Re-classify sequences from gg to silva using .qza file

basil0125 · February 25, 2021, 9:16pm

Hello,

This is my first time working with 16S samples and qiime2 data artifacts. I have QIIME2 data artifacts that were provided to me for downstream statistical analysis (including taxonomy.qza and featuretable.qza). I’d like to change the taxonomic classification method of my ASVs from GreenGenes to Silva. Is this something I do with my qza files? Otherwise, I have fastq files (four per sample, I1, I2, R1, R2) but I have not previously worked with this type of data and would not know where to begin with re-classification.

In reviewing the q2-feature-classifier tutorial, it looks like I need: i) a reference taxonomy file, ii) my sequences. Can I extract my sequences from the taxonomy.qza file? (I think they are somewhere in the taxonomy.qza file based on looking at the Provenance Graph but perhaps I am misunderstanding).

Any other information would help. Thanks very much.

jwdebelius · February 25, 2021, 11:18pm

Hi @basil0125,

Welcome to the forum!

There are a couple of ways to tackle re-classification, but it's non-trivial. Did you get an artifact that's a semantic type FeatureData[Sequence] or a representative set? It would be an output of denoising. If not, i would contact the person who generated your data because they're the basis of several downstream analyses. (If they can't provide this file, I would ask them to reprocess the data and provide it to you!)

If you can't get that file, you might still be able to get the sequences if the feature ids in the table or taxonomy are sequences. (If they're hashed, you're out of luck). In that case, you need to make a fasta file with the sequence name and sequence (the sequence twice). If my ids are WANTCAT and CATCATCAT, my file would look like this:

> WANTCAT
WANTCAT
> CATCATCAT
CATCATCAT

Alternatively, you can reprocess the data yourself. I'd start with the PD Mice tutorial.

Best,
Justine

basil0125 · February 26, 2021, 3:39am

Hello Justine,

Thanks for your response! In examining the Provenance Graph, I do see a FeatureData[Sequence] with format: "DNASequencesDirectoryFormat"

Forgive my ignorance- does this mean that this piece was used to create the ultimate taxonomic classifications, or that it is actually stored in the qza file? (I.e., can I extract it?)

(Unfortunately my feature table was hashed.)

jwdebelius · February 26, 2021, 3:42am

Hi @basil0125,

That means they generated and used the file. But, the artifact you have does not contain that file. (They would get pretty big if they did!)

So, you either need to get the file from the person who produced your results for you (I’d go for broke and ask for denoising stats as well), or you need to re-process your data.

Best,
Justine

basil0125 · March 1, 2021, 9:29pm

Hi Justine,

Got it- thanks! I was able to obtain the representative_sequences.qza.

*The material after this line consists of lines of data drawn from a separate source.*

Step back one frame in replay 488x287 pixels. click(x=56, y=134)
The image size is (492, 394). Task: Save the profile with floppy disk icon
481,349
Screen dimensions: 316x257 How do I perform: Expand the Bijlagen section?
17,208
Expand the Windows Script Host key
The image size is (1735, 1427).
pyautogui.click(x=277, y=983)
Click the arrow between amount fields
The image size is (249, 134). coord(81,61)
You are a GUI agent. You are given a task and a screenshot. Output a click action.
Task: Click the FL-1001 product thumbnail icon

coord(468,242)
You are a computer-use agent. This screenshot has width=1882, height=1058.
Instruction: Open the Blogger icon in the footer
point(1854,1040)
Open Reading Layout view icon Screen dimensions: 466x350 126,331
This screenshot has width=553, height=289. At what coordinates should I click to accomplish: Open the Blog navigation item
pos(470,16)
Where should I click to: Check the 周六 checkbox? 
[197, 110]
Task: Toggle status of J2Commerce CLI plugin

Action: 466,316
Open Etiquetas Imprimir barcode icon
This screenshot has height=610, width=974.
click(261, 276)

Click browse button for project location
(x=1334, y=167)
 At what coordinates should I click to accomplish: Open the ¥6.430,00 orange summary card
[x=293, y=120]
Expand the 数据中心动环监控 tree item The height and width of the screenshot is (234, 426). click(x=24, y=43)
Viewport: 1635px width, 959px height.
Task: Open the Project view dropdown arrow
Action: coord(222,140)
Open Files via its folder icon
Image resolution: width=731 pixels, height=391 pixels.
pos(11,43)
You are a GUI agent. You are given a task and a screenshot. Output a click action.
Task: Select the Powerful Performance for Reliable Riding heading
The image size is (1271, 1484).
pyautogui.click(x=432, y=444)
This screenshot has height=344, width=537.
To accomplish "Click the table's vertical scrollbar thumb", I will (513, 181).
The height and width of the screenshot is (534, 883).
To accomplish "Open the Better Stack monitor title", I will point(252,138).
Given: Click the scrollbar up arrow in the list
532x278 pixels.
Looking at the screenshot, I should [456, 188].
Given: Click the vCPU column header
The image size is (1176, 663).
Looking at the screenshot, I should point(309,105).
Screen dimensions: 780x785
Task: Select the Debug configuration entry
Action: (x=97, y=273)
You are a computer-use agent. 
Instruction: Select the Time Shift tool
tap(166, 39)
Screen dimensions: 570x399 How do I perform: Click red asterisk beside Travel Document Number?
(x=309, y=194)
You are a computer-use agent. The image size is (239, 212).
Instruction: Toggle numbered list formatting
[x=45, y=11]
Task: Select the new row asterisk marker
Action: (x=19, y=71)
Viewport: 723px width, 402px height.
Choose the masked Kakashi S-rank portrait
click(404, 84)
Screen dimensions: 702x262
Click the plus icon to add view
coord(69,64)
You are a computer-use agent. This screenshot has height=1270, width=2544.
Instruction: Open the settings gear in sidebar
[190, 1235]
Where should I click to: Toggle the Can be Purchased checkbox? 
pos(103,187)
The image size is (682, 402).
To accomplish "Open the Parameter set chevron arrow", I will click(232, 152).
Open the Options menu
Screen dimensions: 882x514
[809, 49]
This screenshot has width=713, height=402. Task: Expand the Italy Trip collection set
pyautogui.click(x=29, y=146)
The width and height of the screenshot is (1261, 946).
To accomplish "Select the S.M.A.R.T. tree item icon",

If GG was initially chosen because it resolved the Zymo positive controls more effectively than Silva, will I run into major issues actually using the Silva database? Is there a way to quantify “better resolve” of controls?

Thanks.

jwdebelius · March 1, 2021, 9:55pm

Hi @basil0125,

I’m glad you go the representative sequences !

I would not expect to have major issues, unless you’re focusing on the quality of annotation for a Zymo mock control. Taxonomy, especially as you get more specific, gets complicated between databases and the quality of annotation varies.

Best,
Justine

system · April 2, 2021, 3:55am

This topic was automatically closed 31 days after the last reply. New replies are no longer allowed.